To highlight my trip, one influential moment was talking to a Tuskegee University student. He explained that college is fun and memorable. Nevertheless academically, college is hard work once a person realizes they are paying for their education. The college student also said that going to a historical black college makes him humble, and allows him to work hard every day so he will not waste the education his ancestors have fought for. Talking with the college student opened my eyes that my education is a gift that should not be taken for granted.

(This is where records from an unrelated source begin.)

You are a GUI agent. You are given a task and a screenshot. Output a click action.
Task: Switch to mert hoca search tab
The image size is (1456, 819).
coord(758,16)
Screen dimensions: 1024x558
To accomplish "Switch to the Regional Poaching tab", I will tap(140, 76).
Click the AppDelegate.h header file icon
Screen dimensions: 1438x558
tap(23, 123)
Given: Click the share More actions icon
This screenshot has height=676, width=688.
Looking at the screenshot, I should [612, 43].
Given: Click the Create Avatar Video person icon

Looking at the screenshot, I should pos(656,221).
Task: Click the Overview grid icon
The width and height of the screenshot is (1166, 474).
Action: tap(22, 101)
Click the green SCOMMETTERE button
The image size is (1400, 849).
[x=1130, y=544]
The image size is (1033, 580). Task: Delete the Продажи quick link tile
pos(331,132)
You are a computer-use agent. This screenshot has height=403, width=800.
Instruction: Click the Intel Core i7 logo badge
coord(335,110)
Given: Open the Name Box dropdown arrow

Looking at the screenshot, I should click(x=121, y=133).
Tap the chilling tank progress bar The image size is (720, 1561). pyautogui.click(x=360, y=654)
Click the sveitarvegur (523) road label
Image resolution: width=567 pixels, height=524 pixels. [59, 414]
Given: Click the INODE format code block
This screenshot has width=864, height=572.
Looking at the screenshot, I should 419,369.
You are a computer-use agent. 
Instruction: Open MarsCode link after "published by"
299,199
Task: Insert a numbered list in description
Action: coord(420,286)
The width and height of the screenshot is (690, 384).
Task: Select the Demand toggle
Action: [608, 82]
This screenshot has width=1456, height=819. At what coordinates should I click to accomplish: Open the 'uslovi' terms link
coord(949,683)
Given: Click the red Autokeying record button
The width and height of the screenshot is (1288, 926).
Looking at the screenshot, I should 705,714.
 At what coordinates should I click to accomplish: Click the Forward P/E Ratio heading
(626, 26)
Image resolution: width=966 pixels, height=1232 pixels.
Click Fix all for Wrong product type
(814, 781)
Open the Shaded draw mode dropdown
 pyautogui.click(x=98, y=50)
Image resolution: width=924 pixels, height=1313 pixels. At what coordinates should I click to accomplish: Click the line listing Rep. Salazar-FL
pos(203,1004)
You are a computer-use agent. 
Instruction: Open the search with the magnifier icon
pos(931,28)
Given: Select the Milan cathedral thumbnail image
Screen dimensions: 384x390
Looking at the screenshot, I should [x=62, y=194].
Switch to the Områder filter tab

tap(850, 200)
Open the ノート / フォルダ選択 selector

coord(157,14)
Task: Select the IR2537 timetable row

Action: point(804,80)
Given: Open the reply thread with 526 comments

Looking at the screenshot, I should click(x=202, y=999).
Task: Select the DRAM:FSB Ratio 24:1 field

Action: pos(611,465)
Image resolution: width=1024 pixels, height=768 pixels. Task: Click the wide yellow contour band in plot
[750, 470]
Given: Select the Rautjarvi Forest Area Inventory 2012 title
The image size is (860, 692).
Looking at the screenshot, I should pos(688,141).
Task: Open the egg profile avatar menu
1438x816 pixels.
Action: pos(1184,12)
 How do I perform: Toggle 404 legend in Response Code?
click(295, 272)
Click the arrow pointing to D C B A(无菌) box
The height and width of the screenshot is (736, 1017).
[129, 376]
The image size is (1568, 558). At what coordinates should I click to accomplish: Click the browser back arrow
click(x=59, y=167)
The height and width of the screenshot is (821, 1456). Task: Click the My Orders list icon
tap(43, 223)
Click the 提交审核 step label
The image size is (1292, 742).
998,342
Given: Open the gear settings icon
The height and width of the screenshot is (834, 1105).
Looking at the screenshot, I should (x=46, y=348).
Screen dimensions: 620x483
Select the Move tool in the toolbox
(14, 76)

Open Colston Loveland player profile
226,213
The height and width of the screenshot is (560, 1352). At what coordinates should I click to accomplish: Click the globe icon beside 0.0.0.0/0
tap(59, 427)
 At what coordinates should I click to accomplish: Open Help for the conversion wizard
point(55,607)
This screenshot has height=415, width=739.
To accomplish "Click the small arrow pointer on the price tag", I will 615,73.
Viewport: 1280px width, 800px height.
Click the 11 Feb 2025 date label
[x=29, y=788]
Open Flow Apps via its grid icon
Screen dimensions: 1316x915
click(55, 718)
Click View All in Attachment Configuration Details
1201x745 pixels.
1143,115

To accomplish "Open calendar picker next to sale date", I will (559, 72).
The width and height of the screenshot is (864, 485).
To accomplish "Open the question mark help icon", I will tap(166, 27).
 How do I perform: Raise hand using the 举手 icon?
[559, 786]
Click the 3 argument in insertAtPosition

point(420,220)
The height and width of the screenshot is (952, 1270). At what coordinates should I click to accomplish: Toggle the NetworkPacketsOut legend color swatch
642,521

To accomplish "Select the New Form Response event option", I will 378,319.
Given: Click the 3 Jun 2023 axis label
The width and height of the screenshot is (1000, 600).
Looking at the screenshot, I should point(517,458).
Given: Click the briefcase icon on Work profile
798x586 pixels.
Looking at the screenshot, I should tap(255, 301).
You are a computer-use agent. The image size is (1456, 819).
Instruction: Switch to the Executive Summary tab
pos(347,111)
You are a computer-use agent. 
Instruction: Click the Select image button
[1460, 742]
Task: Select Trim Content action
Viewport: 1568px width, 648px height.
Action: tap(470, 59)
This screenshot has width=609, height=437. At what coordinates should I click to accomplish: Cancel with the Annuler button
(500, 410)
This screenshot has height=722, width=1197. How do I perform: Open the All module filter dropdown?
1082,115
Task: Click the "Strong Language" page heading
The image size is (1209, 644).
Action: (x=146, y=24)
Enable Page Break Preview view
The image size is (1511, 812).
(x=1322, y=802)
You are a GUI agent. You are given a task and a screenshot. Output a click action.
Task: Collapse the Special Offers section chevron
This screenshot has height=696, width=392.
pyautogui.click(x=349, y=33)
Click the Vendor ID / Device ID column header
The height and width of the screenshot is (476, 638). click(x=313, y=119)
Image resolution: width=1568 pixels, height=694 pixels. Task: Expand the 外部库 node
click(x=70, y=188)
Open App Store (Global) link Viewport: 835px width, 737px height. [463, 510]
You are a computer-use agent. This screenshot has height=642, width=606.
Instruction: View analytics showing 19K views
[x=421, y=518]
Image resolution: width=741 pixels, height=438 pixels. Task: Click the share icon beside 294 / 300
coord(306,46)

Another highlight was me getting the chance to meet some incredible new people on the tour. The group of friends I met all attend different high schools, but we had so much in common. During the trip in Georgia, we were able to go to Six Flags, however after ten minutes in the park, water poured from all corners of the sky. It was unforunate we could not spend time at the theme park, but going back to the hotel to play games, crack jokes, and watch movies made up for the loss. The time we spent together was amazing and I felt like I was in college. The trip allowed me to be more open with new people and not stay exclusive with just myself.
During the trip we visited Howard University in Washington D.C and I have never fallen in love with a place so amazing. The atmosphere in Washington D.C, the people in the area, and the Howard Campus made me not want to leave. The school revealed African American history, and it wanted nothing but excellence from all its students. I felt at home and reality hit me that I am going to college soon. Going to the different historical black universities and understanding what they have to offer lessens my nerves to attend college.
The last place we visited in Washington D.C was the state capital. During the tour I learned more about our country and the pride that Washington D.C wants the United States to have. In the state capital, history was displayed as we were able to view senators vote for a bill. It amazed me on the efforts it takes to keep the historical state capital safe, beautiful, and stable for many tourist to view. Not only was the state capital impressive, but the Arlington National Cementery surprised me above all. We were able to walk past so many brave soldiers that had passed. I am glad the memories of the soldiers, who have served the country, will not be forgotten. The tour of Washington D.C will be a memory of a lifetime, and I cannot wait to go back soon.
I might not have changed physically in those eight days, but emotionally and mentally my mind has changed to wanting to be apart of a country that has given so much for the needs of the people. Freedom is what I am given, but going to college and spreading positive leadership is what I want to give back.